Foch had convened the armistice talks deep in the forest beside the small village of Rethondes, because he wanted to shield the meeting from intrusive journalists, as well as spare the German delegation any hostile demonstrations by French locals.

The carriage was put back into regular service with the Compagnie des Wagons-Lits, but after a short period it was withdrawn to be attached to the French presidential train. From April 1921 to April 1927, it was on exhibition in the Cour des Invalides in Paris.

In November 1927, this carriage was ceremonially returned to the forest in the exact spot where the Armistice was signed, a part of the newly constructed monument “the Glade of the Armistice”. Marshal Foch, General Weygand and many others watched it being placed in a specially constructed building, near, but not on, the exact place of the signing.

There it remained, a monument to the defeat of Imperial Germany and the triumph of France, until 22 June 1940, when German staff cars bearing Adolf Hitler, Hermann Göring, Wilhelm Keitel, Joachim von Ribbentrop and others swept into the Clairiere and, in that same carriage, having been moved back to the 1918 signing-place, the World War II armistice with France was signed; this time with Germany triumphant. CBS war correspondent William Shirer, who afterwards wrote the book The Rise and Fall of the Third Reich, was present, and wrote of Hitler’s reaction to seeing the monument:

“Through my glasses I saw the Führer stop, glance at the [Alsace-Lorraine] monument…. Then he read the inscription on the great granite block in the center of the clearing: Here on the eleventh of November 1918 succumbed the criminal pride of the German empire… vanquished by the free peoples which it tried to enslave.” I look for the expression on Hitler’s face. I am but fifty yards from him and see him through my glasses as though he were directly in front of me. I have seen that face many times at the great moments of his life. But today! It is afire with scorn, anger, hate, revenge, triumph. He steps off the monument and contrives to make even this gesture a masterpiece of contempt. He glances back at it contemptuous, angry. … Suddenly, as though his face were not giving quite complete expression to his feelings, he throws his whole body into harmony with his mood. He swiftly snaps his hands on his hips, arches his shoulders, plants his feet wide apart. It is a magnificent gesture of defiance, of burning contempt.
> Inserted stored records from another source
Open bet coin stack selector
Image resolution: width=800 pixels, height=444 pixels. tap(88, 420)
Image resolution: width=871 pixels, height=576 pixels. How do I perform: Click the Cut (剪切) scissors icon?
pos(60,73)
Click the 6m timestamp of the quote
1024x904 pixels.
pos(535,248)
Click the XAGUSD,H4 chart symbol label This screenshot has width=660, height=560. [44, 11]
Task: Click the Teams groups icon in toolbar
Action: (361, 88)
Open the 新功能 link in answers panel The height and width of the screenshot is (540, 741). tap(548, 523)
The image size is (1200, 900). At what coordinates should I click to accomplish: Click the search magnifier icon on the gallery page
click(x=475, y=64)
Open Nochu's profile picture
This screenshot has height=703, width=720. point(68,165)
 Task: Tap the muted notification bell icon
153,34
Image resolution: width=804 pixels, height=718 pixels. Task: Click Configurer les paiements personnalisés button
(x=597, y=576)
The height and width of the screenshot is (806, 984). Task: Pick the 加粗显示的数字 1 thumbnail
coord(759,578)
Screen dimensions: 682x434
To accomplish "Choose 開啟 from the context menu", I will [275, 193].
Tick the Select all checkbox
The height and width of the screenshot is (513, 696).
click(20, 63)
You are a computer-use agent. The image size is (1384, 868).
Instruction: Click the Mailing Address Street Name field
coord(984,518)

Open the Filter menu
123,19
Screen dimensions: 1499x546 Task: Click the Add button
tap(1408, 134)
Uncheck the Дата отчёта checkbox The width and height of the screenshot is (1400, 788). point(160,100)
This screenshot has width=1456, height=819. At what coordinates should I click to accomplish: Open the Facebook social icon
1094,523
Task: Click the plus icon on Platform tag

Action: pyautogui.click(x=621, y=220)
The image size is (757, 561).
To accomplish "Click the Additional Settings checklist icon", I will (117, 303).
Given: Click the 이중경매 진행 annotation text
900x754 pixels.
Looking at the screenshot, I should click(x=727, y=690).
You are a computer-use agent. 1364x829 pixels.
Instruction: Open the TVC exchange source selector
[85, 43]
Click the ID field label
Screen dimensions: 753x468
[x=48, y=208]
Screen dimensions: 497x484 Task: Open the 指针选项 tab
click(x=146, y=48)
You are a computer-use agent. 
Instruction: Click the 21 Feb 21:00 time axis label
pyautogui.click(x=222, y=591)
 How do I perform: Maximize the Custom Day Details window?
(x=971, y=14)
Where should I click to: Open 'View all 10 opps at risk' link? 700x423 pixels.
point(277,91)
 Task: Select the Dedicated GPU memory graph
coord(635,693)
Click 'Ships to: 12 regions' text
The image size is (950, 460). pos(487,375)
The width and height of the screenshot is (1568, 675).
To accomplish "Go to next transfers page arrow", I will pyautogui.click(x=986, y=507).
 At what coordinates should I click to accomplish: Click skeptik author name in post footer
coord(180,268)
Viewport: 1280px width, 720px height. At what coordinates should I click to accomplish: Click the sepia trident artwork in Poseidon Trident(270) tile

Destruction of the Armistice Site in Compiegne

The Armistice site was demolished on Hitler’s orders three days after the signing of the 1940 armistice. The carriage itself was taken to Berlin as a trophy of war, along with pieces of a large stone tablet which bore the inscription (in French):

HERE ON THE ELEVENTH OF NOVEMBER 1918 SUCCUMBED THE CRIMINAL PRIDE OF THE GERMAN REICH. VANQUISHED BY THE FREE PEOPLES WHICH IT TRIED TO ENSLAVE.

The Alsace-Lorraine Monument was also destroyed and all evidence of the site was obliterated, with the notable exception of the statue of Marshal Foch: Hitler intentionally ordered it to be left intact, so that it would be honouring only a wasteland.

The railway carriage itself was later exhibited in Berlin. After the Allied advance into Germany in early 1945, the carriage was removed by the Germans for safe-keeping to the town of Crawinkel in Thuringia, but as an American armoured column entered the town, the detachment of the SS guarding it destroyed it by fire and buried the remains. Some pieces were however preserved by a private person; they are also exhibited at Compiègne.

After the war, the Compiègne site was restored by German POW labour. On Armistice Day 1950 a replacement carriage was re-dedicated: an identical Compagnie des Wagon-Lits carriage, No. 2439, built in 1913 in the same batch as the original and also part of Foch’s private train during the 1918 signing, was renumbered No. 2419D.